- What is needed -
The data must be returned in full and exactly as given.

[Records drawn from a dataset]

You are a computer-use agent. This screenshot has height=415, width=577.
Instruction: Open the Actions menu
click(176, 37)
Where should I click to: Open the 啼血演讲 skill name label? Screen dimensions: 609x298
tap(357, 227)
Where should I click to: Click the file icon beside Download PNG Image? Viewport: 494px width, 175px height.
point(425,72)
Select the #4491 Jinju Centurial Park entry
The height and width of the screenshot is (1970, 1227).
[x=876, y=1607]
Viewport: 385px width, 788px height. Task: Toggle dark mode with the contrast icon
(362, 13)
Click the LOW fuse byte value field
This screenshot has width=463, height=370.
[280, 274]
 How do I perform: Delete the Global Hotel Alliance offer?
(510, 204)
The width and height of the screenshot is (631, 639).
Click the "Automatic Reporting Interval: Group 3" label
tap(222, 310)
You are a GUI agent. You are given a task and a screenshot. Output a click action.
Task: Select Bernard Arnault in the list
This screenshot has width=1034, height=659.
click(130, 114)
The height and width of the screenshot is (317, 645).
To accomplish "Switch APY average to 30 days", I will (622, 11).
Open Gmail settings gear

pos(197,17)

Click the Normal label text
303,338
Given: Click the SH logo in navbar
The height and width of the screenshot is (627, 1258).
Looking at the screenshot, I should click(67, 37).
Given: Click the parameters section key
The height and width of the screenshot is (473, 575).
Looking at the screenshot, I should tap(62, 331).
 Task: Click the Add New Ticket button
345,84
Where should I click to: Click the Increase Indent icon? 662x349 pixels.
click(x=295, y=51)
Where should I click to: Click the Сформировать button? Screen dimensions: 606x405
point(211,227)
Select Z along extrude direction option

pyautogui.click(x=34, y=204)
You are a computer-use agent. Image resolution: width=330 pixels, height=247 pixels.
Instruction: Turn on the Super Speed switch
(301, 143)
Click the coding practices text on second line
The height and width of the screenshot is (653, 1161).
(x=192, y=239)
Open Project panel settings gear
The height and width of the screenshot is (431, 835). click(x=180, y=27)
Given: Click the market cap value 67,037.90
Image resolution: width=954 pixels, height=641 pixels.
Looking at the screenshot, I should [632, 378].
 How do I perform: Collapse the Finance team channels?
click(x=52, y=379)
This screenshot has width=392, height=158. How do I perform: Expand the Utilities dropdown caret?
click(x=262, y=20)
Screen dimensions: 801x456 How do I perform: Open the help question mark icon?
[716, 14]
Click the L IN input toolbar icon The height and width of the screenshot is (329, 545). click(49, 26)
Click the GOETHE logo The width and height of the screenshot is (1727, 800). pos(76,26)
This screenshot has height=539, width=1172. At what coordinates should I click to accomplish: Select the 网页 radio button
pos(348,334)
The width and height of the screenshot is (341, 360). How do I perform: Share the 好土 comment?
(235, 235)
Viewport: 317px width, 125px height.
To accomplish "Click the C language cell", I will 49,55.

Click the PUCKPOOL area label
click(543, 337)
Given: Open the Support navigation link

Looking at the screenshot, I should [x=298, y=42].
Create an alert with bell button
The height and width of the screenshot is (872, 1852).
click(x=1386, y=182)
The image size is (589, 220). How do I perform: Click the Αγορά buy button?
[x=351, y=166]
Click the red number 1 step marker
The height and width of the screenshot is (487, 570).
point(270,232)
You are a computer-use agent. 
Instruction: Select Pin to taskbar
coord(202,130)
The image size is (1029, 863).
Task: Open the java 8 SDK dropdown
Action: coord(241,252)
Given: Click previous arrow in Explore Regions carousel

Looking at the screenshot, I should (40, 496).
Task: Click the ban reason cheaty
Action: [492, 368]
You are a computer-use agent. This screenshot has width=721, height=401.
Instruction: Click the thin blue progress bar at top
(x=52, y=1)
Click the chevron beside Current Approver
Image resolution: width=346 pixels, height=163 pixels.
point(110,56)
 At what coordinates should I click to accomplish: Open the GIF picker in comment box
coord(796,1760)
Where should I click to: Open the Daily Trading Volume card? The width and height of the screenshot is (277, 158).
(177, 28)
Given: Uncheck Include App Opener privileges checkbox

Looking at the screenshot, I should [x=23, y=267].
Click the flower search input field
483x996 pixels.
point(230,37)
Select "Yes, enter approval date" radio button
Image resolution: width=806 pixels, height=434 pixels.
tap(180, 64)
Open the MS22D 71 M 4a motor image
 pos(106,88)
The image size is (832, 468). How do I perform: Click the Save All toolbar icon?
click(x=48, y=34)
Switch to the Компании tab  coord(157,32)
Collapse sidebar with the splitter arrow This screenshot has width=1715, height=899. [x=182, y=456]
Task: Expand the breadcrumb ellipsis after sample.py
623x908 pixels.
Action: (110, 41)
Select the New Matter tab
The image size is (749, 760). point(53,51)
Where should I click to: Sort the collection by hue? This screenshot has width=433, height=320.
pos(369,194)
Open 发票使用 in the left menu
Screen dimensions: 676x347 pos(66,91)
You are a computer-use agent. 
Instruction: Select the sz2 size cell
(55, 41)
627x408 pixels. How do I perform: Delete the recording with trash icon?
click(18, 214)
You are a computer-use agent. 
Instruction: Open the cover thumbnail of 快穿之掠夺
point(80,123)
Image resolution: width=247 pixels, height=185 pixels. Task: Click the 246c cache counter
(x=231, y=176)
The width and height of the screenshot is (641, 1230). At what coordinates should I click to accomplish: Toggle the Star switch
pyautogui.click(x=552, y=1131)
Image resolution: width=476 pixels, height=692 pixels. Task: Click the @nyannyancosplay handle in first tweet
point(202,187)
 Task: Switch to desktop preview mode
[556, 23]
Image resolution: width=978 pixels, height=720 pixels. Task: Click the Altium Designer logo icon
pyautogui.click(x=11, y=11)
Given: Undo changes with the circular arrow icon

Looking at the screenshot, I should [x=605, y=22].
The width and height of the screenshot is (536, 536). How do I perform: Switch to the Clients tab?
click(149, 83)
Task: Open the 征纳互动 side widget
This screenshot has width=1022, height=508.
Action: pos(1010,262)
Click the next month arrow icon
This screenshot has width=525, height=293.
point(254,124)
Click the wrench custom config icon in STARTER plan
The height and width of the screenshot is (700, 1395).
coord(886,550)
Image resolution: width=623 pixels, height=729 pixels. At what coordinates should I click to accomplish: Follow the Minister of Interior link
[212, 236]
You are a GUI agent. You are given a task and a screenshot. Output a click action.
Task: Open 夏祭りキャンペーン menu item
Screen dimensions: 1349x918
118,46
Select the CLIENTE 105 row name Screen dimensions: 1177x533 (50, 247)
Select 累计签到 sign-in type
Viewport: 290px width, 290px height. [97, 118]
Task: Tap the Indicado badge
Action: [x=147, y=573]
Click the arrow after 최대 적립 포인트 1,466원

- Exercise solution -
You are a computer-use agent. This screenshot has height=415, width=577.
Instruction: Open the Actions menu
click(176, 37)
Where should I click to: Open the 啼血演讲 skill name label? Screen dimensions: 609x298
tap(357, 227)
Where should I click to: Click the file icon beside Download PNG Image? Viewport: 494px width, 175px height.
point(425,72)
Select the #4491 Jinju Centurial Park entry
The height and width of the screenshot is (1970, 1227).
[x=876, y=1607]
Viewport: 385px width, 788px height. Task: Toggle dark mode with the contrast icon
(362, 13)
Click the LOW fuse byte value field
This screenshot has width=463, height=370.
[280, 274]
 How do I perform: Delete the Global Hotel Alliance offer?
(510, 204)
The width and height of the screenshot is (631, 639).
Click the "Automatic Reporting Interval: Group 3" label
tap(222, 310)
You are a GUI agent. You are given a task and a screenshot. Output a click action.
Task: Select Bernard Arnault in the list
This screenshot has width=1034, height=659.
click(130, 114)
The height and width of the screenshot is (317, 645).
To accomplish "Switch APY average to 30 days", I will (622, 11).
Open Gmail settings gear

pos(197,17)

Click the Normal label text
303,338
Given: Click the SH logo in navbar
The height and width of the screenshot is (627, 1258).
Looking at the screenshot, I should click(67, 37).
Given: Click the parameters section key
The height and width of the screenshot is (473, 575).
Looking at the screenshot, I should tap(62, 331).
 Task: Click the Add New Ticket button
345,84
Where should I click to: Click the Increase Indent icon? 662x349 pixels.
click(x=295, y=51)
Where should I click to: Click the Сформировать button? Screen dimensions: 606x405
point(211,227)
Select Z along extrude direction option

pyautogui.click(x=34, y=204)
You are a computer-use agent. Image resolution: width=330 pixels, height=247 pixels.
Instruction: Turn on the Super Speed switch
(301, 143)
Click the coding practices text on second line
The height and width of the screenshot is (653, 1161).
(x=192, y=239)
Open Project panel settings gear
The height and width of the screenshot is (431, 835). click(x=180, y=27)
Given: Click the market cap value 67,037.90
Image resolution: width=954 pixels, height=641 pixels.
Looking at the screenshot, I should [632, 378].
 How do I perform: Collapse the Finance team channels?
click(x=52, y=379)
This screenshot has width=392, height=158. How do I perform: Expand the Utilities dropdown caret?
click(x=262, y=20)
Screen dimensions: 801x456 How do I perform: Open the help question mark icon?
[716, 14]
Click the L IN input toolbar icon The height and width of the screenshot is (329, 545). click(49, 26)
Click the GOETHE logo The width and height of the screenshot is (1727, 800). pos(76,26)
This screenshot has height=539, width=1172. At what coordinates should I click to accomplish: Select the 网页 radio button
pos(348,334)
The width and height of the screenshot is (341, 360). How do I perform: Share the 好土 comment?
(235, 235)
Viewport: 317px width, 125px height.
To accomplish "Click the C language cell", I will 49,55.

Click the PUCKPOOL area label
click(543, 337)
Given: Open the Support navigation link

Looking at the screenshot, I should [x=298, y=42].
Create an alert with bell button
The height and width of the screenshot is (872, 1852).
click(x=1386, y=182)
The image size is (589, 220). How do I perform: Click the Αγορά buy button?
[x=351, y=166]
Click the red number 1 step marker
The height and width of the screenshot is (487, 570).
point(270,232)
You are a computer-use agent. 
Instruction: Select Pin to taskbar
coord(202,130)
The image size is (1029, 863).
Task: Open the java 8 SDK dropdown
Action: coord(241,252)
Given: Click previous arrow in Explore Regions carousel

Looking at the screenshot, I should (40, 496).
Task: Click the ban reason cheaty
Action: [492, 368]
You are a computer-use agent. This screenshot has width=721, height=401.
Instruction: Click the thin blue progress bar at top
(x=52, y=1)
Click the chevron beside Current Approver
Image resolution: width=346 pixels, height=163 pixels.
point(110,56)
 At what coordinates should I click to accomplish: Open the GIF picker in comment box
coord(796,1760)
Where should I click to: Open the Daily Trading Volume card? The width and height of the screenshot is (277, 158).
(177, 28)
Given: Uncheck Include App Opener privileges checkbox

Looking at the screenshot, I should [x=23, y=267].
Click the flower search input field
483x996 pixels.
point(230,37)
Select "Yes, enter approval date" radio button
Image resolution: width=806 pixels, height=434 pixels.
tap(180, 64)
Open the MS22D 71 M 4a motor image
 pos(106,88)
The image size is (832, 468). How do I perform: Click the Save All toolbar icon?
click(x=48, y=34)
Switch to the Компании tab  coord(157,32)
Collapse sidebar with the splitter arrow This screenshot has width=1715, height=899. [x=182, y=456]
Task: Expand the breadcrumb ellipsis after sample.py
623x908 pixels.
Action: (110, 41)
Select the New Matter tab
The image size is (749, 760). point(53,51)
Where should I click to: Sort the collection by hue? This screenshot has width=433, height=320.
pos(369,194)
Open 发票使用 in the left menu
Screen dimensions: 676x347 pos(66,91)
You are a computer-use agent. 
Instruction: Select the sz2 size cell
(55, 41)
627x408 pixels. How do I perform: Delete the recording with trash icon?
click(18, 214)
You are a computer-use agent. 
Instruction: Open the cover thumbnail of 快穿之掠夺
point(80,123)
Image resolution: width=247 pixels, height=185 pixels. Task: Click the 246c cache counter
(x=231, y=176)
The width and height of the screenshot is (641, 1230). At what coordinates should I click to accomplish: Toggle the Star switch
pyautogui.click(x=552, y=1131)
Image resolution: width=476 pixels, height=692 pixels. Task: Click the @nyannyancosplay handle in first tweet
point(202,187)
 Task: Switch to desktop preview mode
[556, 23]
Image resolution: width=978 pixels, height=720 pixels. Task: Click the Altium Designer logo icon
pyautogui.click(x=11, y=11)
Given: Undo changes with the circular arrow icon

Looking at the screenshot, I should [x=605, y=22].
The width and height of the screenshot is (536, 536). How do I perform: Switch to the Clients tab?
click(149, 83)
Task: Open the 征纳互动 side widget
This screenshot has width=1022, height=508.
Action: pos(1010,262)
Click the next month arrow icon
This screenshot has width=525, height=293.
point(254,124)
Click the wrench custom config icon in STARTER plan
The height and width of the screenshot is (700, 1395).
coord(886,550)
Image resolution: width=623 pixels, height=729 pixels. At what coordinates should I click to accomplish: Follow the Minister of Interior link
[212, 236]
You are a GUI agent. You are given a task and a screenshot. Output a click action.
Task: Open 夏祭りキャンペーン menu item
Screen dimensions: 1349x918
118,46
Select the CLIENTE 105 row name Screen dimensions: 1177x533 (50, 247)
Select 累计签到 sign-in type
Viewport: 290px width, 290px height. [97, 118]
Task: Tap the Indicado badge
Action: [x=147, y=573]
Click the arrow after 최대 적립 포인트 1,466원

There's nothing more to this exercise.